Page excerpt ->
☆ ☆ ☆ ☆

Baggage inspection products detect dangerous objects by atomic number. An operator can obtain advanced-quality images through AI automatic threat detection software, ensuring passenger safety.

Linev Systems also produces full-body X-ray scanners for Customs and Border Security. The tech includes high-resolution imaging and advanced detection capabilities. While the individual being inspected remains still, the non-contact bodyscanner provides a clear image in three seconds. The threat detection algorithms can non-intrusively detect contraband items on or inside smugglers' bodies.

Smiths Detection – no more 100ml liquid restrictions

Smiths Detection is a global leader in threat detection and security inspection technologies. The HI-SCAN 6040 CTiX is now installed in several airports, including the Leonardo da Vinci International Airport in Rome. The device is a computed tomography (CT) X-ray scanner producing high-resolution volumetric 3D images. 

The travel technology allows items to be assessed in luggage quickly and in great detail, reducing false-alarm rates. Airports that use this technology can allow passengers to keep electronics and liquids over 100ml in their bags—speeding up passenger screening, reducing touchpoints, and ending a significant source of passenger frustration.

Air New Zealand – Sophie

In 2019, Air New Zealand introduced a holographic virtual assistant—a ​​digital human named Sophie—at Sydney International Airport. Sophie is programmed to answer questions about the departure process and directs passengers to areas in the airport.

Sophie is made by Soul Machines, which uses neural networks and brain models to bring its digital humans to life from their cloud-based human computing engine. 

KLM – connections through live hologram bar

KLM Royal Dutch Airlines asked itself: "What if travellers waiting to board a plane could exchange tips face-to-face with others heading in the opposite direction?" The mega-company then created a hologram bar where travellers can meet and talk.

Passengers can communicate with a hologram of other passengers anywhere on the planet (with the same travel technology). They can share travel information, tips, and cultural insights.

☆ ☆ ☆ ☆

Material provided ->
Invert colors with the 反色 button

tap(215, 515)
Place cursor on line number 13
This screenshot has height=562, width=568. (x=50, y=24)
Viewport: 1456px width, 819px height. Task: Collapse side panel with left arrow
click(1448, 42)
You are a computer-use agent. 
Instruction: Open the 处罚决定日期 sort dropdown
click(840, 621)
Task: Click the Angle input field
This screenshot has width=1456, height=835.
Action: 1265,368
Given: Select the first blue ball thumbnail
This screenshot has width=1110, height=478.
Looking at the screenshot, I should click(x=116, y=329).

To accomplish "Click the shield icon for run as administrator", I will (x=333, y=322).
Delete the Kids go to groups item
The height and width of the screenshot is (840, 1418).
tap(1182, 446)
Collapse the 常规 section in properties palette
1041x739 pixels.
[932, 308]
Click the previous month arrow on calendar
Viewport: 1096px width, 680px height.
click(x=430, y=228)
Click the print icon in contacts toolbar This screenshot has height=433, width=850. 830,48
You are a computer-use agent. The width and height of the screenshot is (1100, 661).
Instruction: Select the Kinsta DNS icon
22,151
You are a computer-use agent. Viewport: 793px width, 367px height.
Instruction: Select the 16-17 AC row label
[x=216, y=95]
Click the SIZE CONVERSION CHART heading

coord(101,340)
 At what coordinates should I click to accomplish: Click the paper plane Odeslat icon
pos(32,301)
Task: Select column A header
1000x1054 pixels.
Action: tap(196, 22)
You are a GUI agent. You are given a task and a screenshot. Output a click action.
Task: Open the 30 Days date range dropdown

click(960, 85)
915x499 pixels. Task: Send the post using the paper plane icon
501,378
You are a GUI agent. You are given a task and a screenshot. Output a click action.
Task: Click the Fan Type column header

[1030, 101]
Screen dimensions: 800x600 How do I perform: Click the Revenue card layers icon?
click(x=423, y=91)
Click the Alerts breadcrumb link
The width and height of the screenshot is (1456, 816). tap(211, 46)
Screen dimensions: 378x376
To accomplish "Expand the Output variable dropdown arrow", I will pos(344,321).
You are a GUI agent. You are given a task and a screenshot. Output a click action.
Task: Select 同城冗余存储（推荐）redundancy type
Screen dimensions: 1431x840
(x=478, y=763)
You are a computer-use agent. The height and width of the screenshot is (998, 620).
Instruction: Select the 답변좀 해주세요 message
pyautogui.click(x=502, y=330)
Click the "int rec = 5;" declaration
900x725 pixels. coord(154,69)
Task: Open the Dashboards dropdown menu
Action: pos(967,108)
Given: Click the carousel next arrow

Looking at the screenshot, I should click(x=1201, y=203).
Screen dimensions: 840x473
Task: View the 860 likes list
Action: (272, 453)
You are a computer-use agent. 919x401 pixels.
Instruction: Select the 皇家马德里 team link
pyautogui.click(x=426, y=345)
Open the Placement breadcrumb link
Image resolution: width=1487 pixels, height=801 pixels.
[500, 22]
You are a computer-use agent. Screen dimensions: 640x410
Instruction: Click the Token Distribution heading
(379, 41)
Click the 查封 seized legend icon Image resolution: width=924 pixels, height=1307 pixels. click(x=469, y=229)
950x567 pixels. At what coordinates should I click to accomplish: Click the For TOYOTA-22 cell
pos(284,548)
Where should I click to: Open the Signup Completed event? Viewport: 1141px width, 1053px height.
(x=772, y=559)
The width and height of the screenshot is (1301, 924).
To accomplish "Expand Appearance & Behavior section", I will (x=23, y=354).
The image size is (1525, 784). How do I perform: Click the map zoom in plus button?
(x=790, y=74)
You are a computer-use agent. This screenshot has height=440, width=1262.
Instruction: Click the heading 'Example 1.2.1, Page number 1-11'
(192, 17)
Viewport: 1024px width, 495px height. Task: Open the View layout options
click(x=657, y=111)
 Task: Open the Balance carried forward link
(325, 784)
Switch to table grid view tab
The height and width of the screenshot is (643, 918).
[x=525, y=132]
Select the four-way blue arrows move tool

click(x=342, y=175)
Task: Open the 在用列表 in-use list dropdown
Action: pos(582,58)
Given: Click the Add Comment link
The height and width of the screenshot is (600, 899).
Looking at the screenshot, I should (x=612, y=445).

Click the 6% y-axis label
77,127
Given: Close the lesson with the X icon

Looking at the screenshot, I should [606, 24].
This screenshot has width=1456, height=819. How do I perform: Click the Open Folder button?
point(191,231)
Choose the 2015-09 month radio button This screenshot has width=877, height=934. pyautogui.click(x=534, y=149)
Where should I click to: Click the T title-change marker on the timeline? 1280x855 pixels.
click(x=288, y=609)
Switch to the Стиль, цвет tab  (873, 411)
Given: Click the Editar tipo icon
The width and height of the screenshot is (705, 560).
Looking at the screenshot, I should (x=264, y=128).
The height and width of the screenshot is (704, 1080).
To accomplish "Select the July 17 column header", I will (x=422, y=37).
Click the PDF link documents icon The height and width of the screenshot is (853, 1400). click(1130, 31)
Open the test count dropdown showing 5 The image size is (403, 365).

☆ ☆ ☆ ☆

To do ->
• A. Set down the passage of the airport technology text that begins with the words "Sophie is made" and stops after the words "and cultural insights.".
• B. Resume the airport technology text after its last sentence and carry it on.

Task-by-task outputs ->
• A.
Sophie is made by Soul Machines, which uses neural networks and brain models to bring its digital humans to life from their cloud-based human computing engine. 

KLM – connections through live hologram bar

KLM Royal Dutch Airlines asked itself: "What if travellers waiting to board a plane could exchange tips face-to-face with others heading in the opposite direction?" The mega-company then created a hologram bar where travellers can meet and talk.

Passengers can communicate with a hologram of other passengers anywhere on the planet (with the same travel technology). They can share travel information, tips, and cultural insights.

• B.
SITA – beacon technology

SITA is an information technology company that provides IT communication services to the air transport industry. SITA’s beacon technology provides passengers with real-time information on flight status, gate changes, and directions throughout the airport.  

The beacons use Bluetooth Low-Energy technology, and passengers receive information and personalised offers via the airport’s mobile app. The technology is used at Miami International Airport, Heathrow Airport, and San Francisco International Airport.

SITA software can also be used with wearable devices, such as smartwatches and Google Glass, to provide a better passenger experience. Flight attendants wearing the glasses can greet passengers by name and see their dietary requirements and any additional important information.

Qmatic – virtual queuing 

Qmatic is a Swedish company specialising in airport queue management solutions that optimise passenger flow and reduce congestion. The company's systems use sensors, cameras, and data analytics to monitor passenger flow in real time, improving the passenger experience.

Sensors and cameras installed at key locations monitor passenger flow and collect data on queue length, wait times, and other metrics. The data is analysed to identify congestion and optimise queue management, directing passengers to less crowded areas or opening additional lanes to accommodate peak demand.

Qmatic has also created a virtual queuing system for British Airways at Heathrow Airport. The travel technology allows customers to plan their departures and provides a dedicated check-in slot. When it's time to check in, passengers are notified of the correct location. 

Apple AirTag – preventing lost luggage 

Apple AirTags are small, lightweight, Bluetooth-enabled tracking devices that can be attached to luggage. They work with Apple's Find My network, which uses Bluetooth signals, Wi-Fi, and GPS to locate lost items.

If a passenger attaches an AirTag to their luggage and it goes missing, they can locate it with the Find My app on their iPhone. The AirTag sends out a Bluetooth signal that can be picked up by any nearby Apple device, which then relays the location of the AirTag to the Find My network.

The app shows the last known location of the AirTag, which can help the passenger narrow down the search area. Additionally, if someone else with an iPhone or iPad comes near the lost luggage and has the Find My app installed, their device will pick up the AirTag's signal and relay the location back to the owner.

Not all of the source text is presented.